A Ph.D. May Not Pay You Well
After spending four years on my Ph.D., I was told that there will be no promotion or any form of pay raise. This does not bother me but knowing that I may get a bit more work for the same pay got me thinking, was it really worth it?
I suppose at the end of the day it really depends on what you mean by "pay". The only "pay" I would receive in the long run is perhaps recognition. However, I do get paid in learning a whole lot of new skill sets (sci-hub ... cough cough). So that has been somewhat worthwhile.
So then, why is talking about pay an important aspect? Well, it is important to know what you are getting into.
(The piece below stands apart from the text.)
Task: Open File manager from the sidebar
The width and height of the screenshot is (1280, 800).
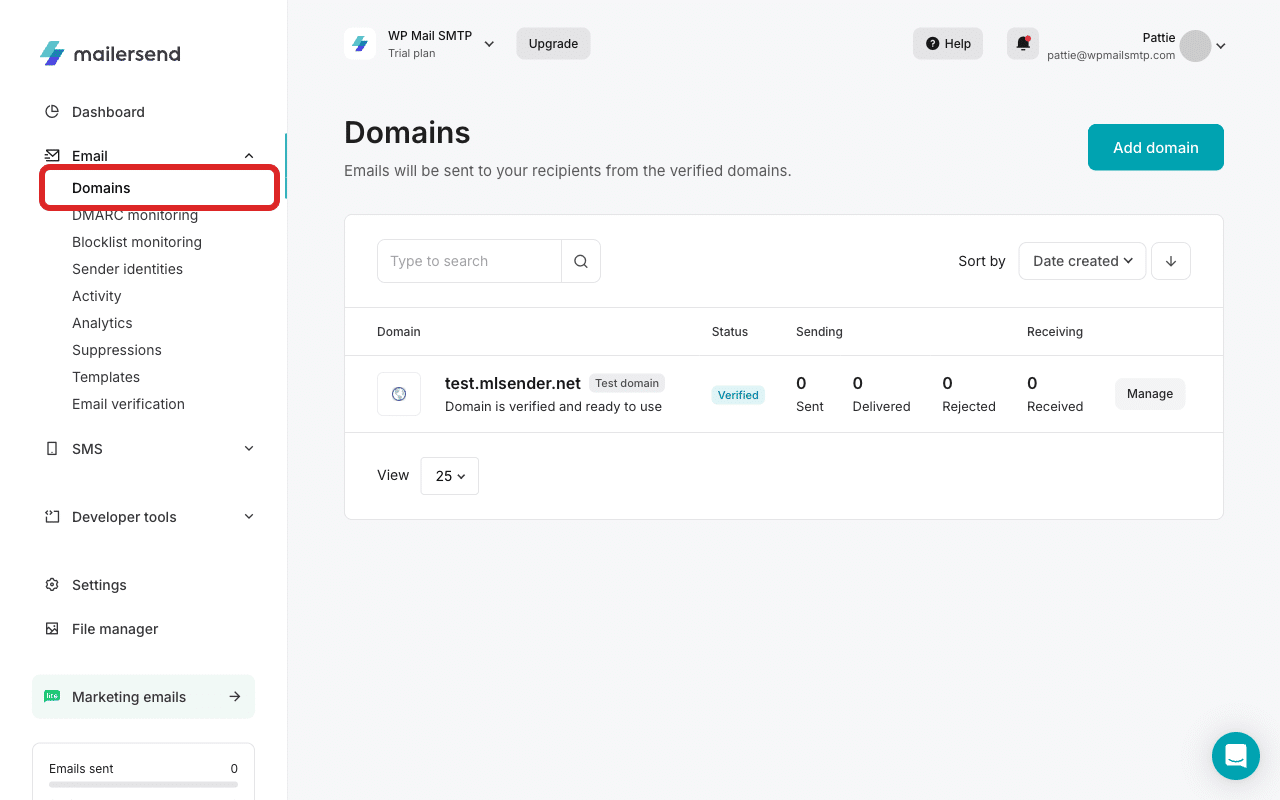Action: click(x=114, y=628)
Four years can be a very long time and there are times when you can get very demotivated so knowing exactly why you start doing your PhD in the first place is very important.
It's Like Pitching Your Startup
I have joined a few startup competitions, one of these startup competitions include those organized by lean startup machine. One interesting takeaway is that a lot of what lean startup teaches is similar to writing a long Ph.D. thesis. Not much is quite different really. You have the proposal for your project and you will have to pitch it to a panel. In Ph.D., I had to pitch my proposal to a panel exactly like how I pitched my business proposal during lean startup.
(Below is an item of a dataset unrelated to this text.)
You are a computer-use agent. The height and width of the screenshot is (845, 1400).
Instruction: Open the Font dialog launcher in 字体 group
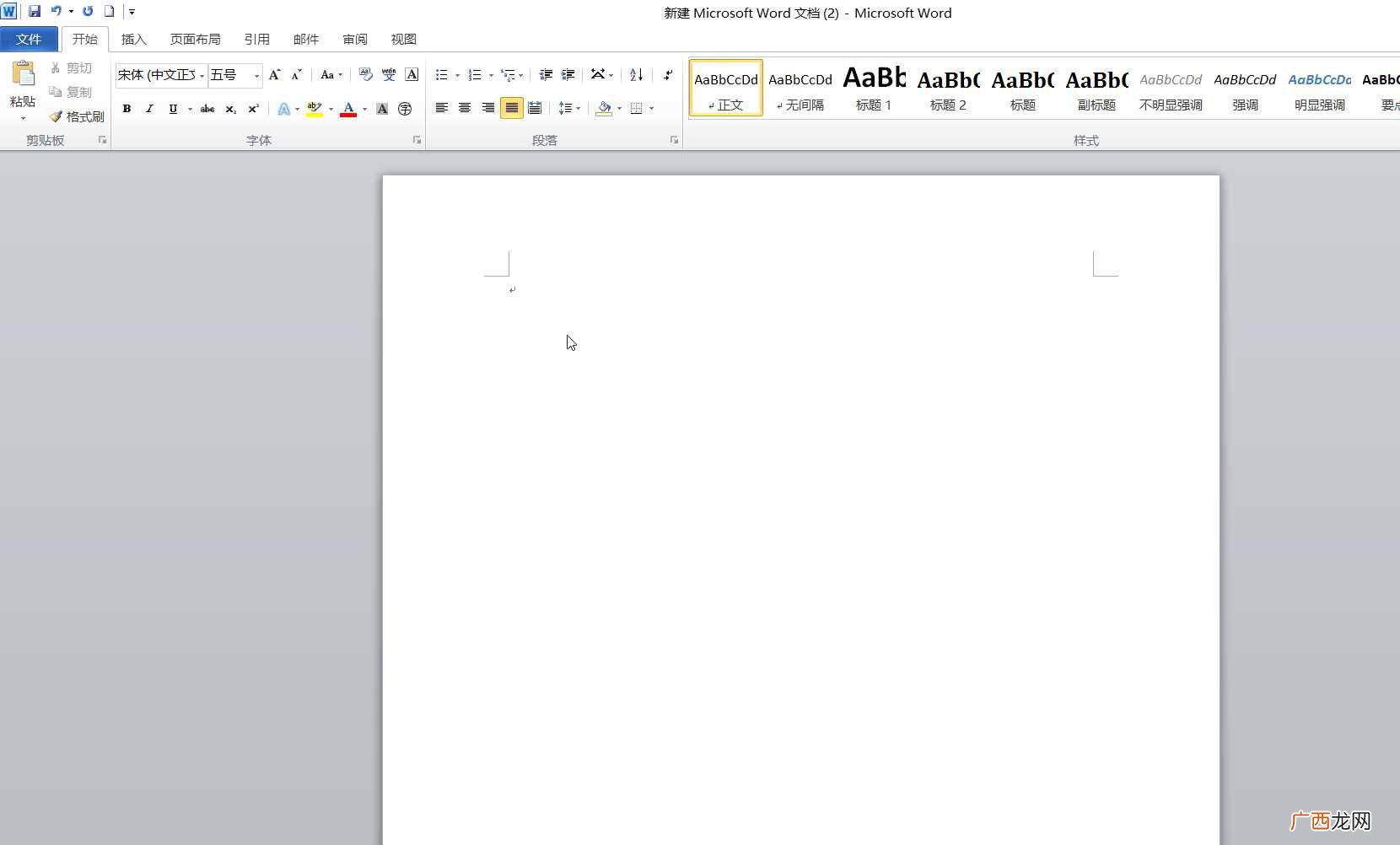[x=417, y=140]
At the end of my Ph.D. journey, I had to pitch my entire study like how I am pitching for venture capital for a startup. They are very much similar and in both instances, not everyone would like your idea. There is one valuable lesson that one can glean from such pitching.
Be Sure and Be Bold
There were many times when I was told that my work was not good enough. In all those situations, it's important to believe in what you are doing. Granted, there are people who have had years of experience in their field. But they do not have the combined might of Google scholar and other tools at their fingertips. Sure, they may have some experience elsewhere but it may not apply to the context of your research.
In sum, if you know why you are conducting research, you can pitch it well. However, when you are pitching it, despite what others may say, hold your ground and be bold. Before you know it, you will complete that long and arduous Ph.D. journey.